Friday, February 15, 2008

Fanfiction Paradox

You might have to bear with me on this one...

I find myself wondering what the fascination is with things that aren't there, inside a universe that already doesn't exist. I tend to see this a lot with popular fictional stories, like Harry Potter, Lord of the Rings, and a lot of anime series. There is this obsession among some fan groups that two or more characters of the same gender (and sometimes different genders, or in the case of Hermione and Crookshanks, different species) are madly in love with each other, even if, in the universe created by the author or authors, there is no evidence that these two are in any way attracted to each other.

And I feel terrible thinking this, because it's not like I don't write fanfiction myself. It's not like I haven't already created fictional things that become even more untrue because they take place in someone else's fiction.

Okay, if I try to break this down too much, it's going to be longer than you can stand, so I'll try to make it as simple as possible for the sake of my brain. Authors, artists, and the like create fictional universes that, of course, don't exist except in the imagination of the creator and the one viewing the creation.

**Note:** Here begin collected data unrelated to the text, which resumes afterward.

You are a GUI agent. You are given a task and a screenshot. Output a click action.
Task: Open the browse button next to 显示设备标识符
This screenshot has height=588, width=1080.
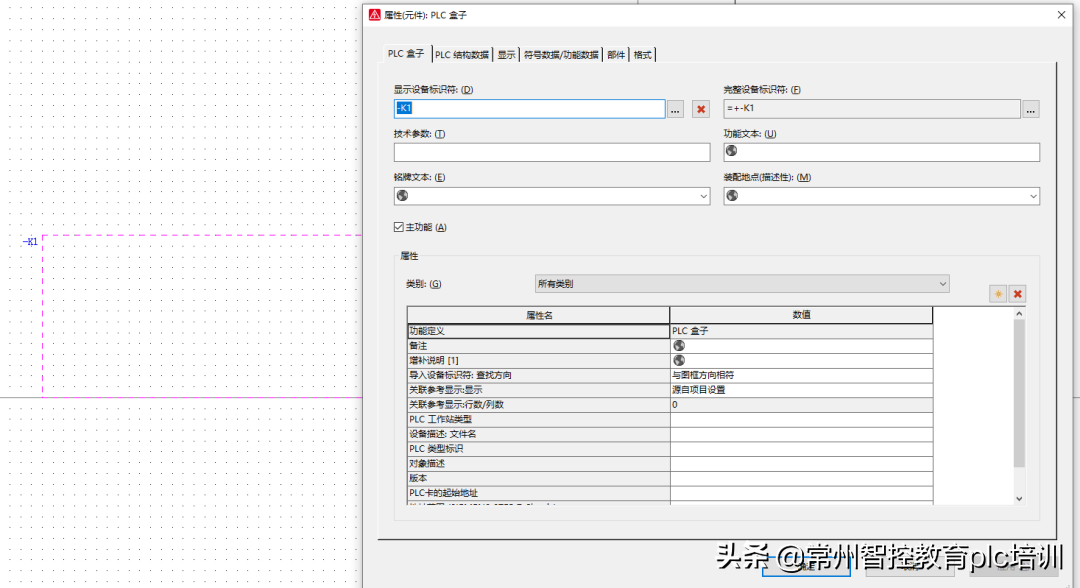676,110

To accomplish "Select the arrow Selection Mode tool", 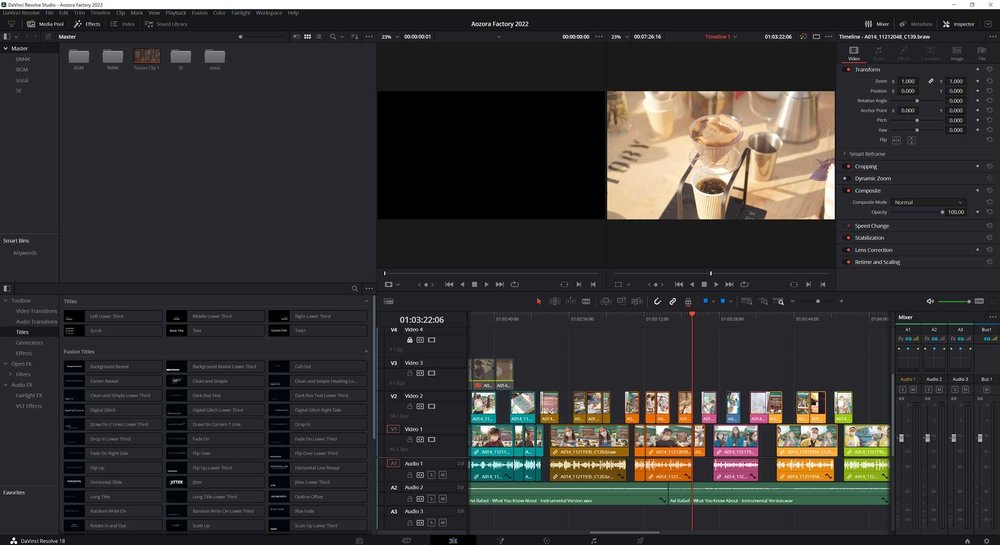I will point(539,301).
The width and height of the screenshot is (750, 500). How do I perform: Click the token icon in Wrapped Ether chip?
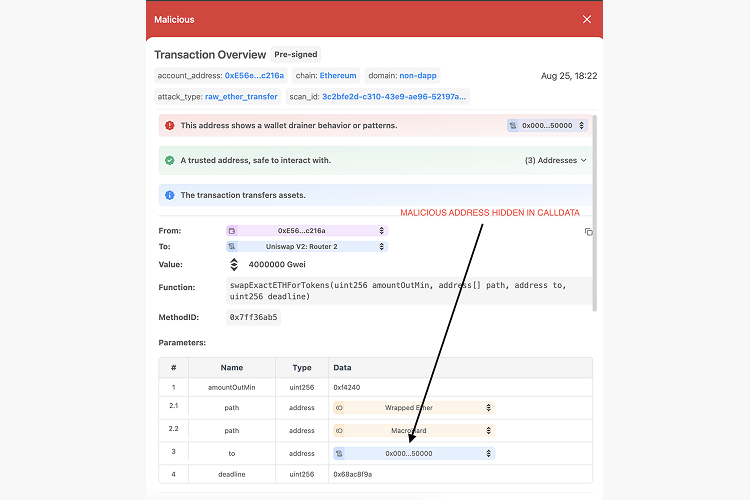339,408
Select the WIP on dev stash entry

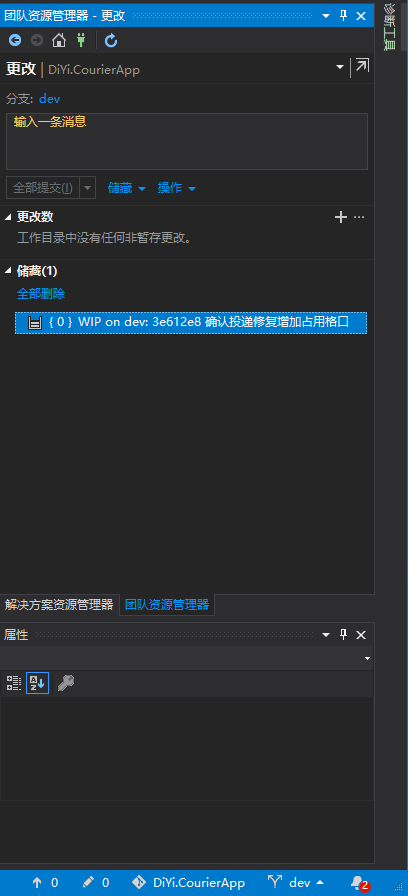coord(191,322)
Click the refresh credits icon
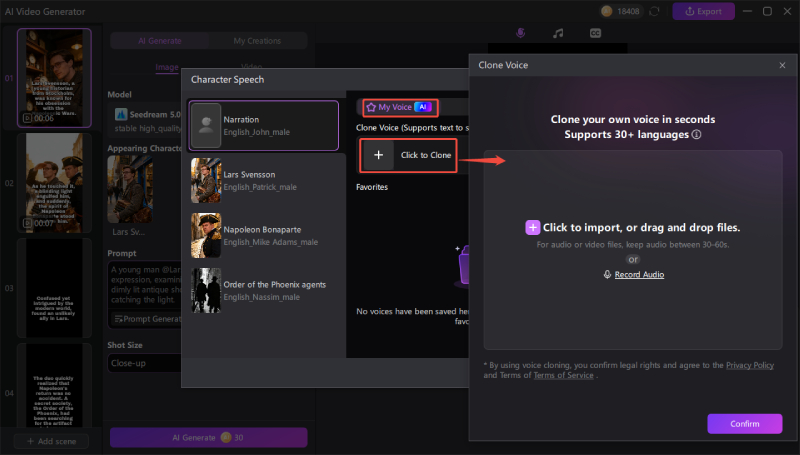The height and width of the screenshot is (455, 800). click(x=655, y=11)
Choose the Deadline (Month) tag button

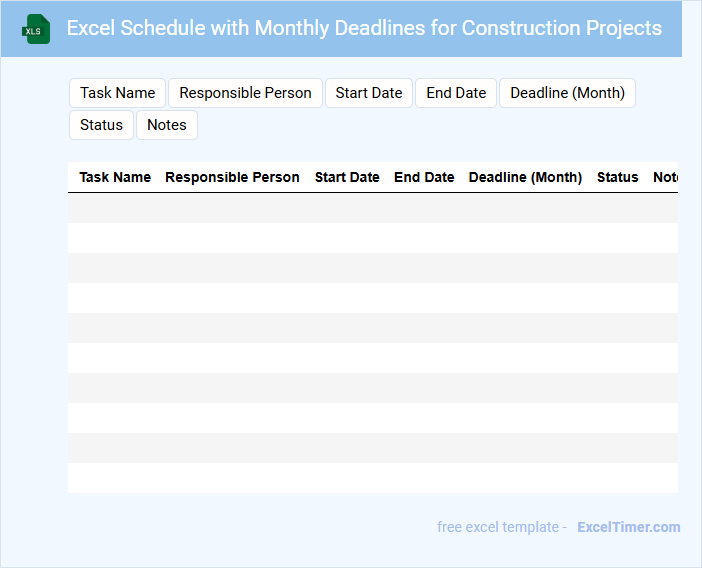tap(567, 93)
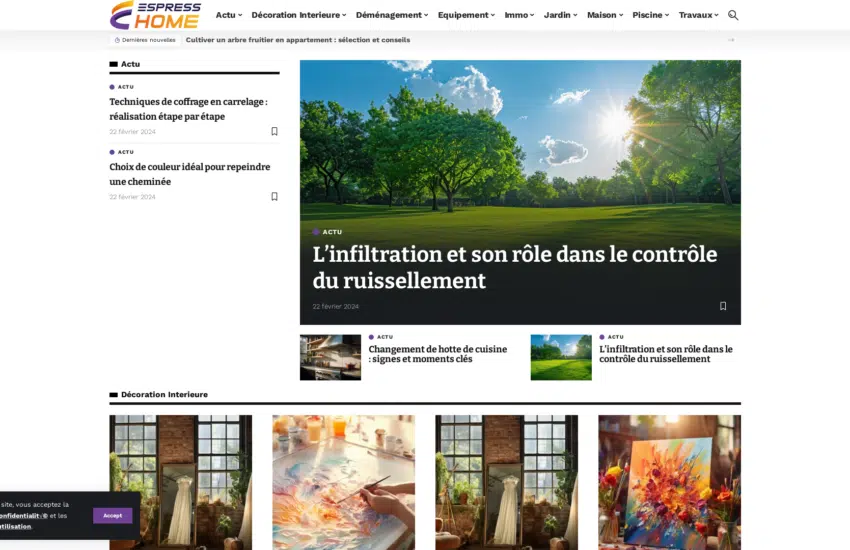
Task: Open the colorful flower painting image
Action: 669,482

Fanfiction then becomes an interesting phenomenon where you create a false reality inside of an already false reality. For some, the initial fictional world cannot even exist to them unless they accept the fictional aspects that they created to fit into it, though this tends to be an extreme case.

Fiction inside of fiction makes my head spin, even though I'm guilty of all of the above myself.

2 comments:

courage, jack said...

The thing is, the difference between fanfiction and good fanfiction comes from how a writer handles the universe they're writing in. If people are getting thrown together who have nothing to do with each other, no history or chemistry with each other; are being written too far out of character; are being put into situations way outside of canon-- that makes for bad fanfiction. That's just called original fiction. Writing good fanfiction is a matter of working within the constraints of a canon that already exists, with the details you already know about, and then interpreting it in a new way; taking those characters somewhere they could conceivably go but haven't yet.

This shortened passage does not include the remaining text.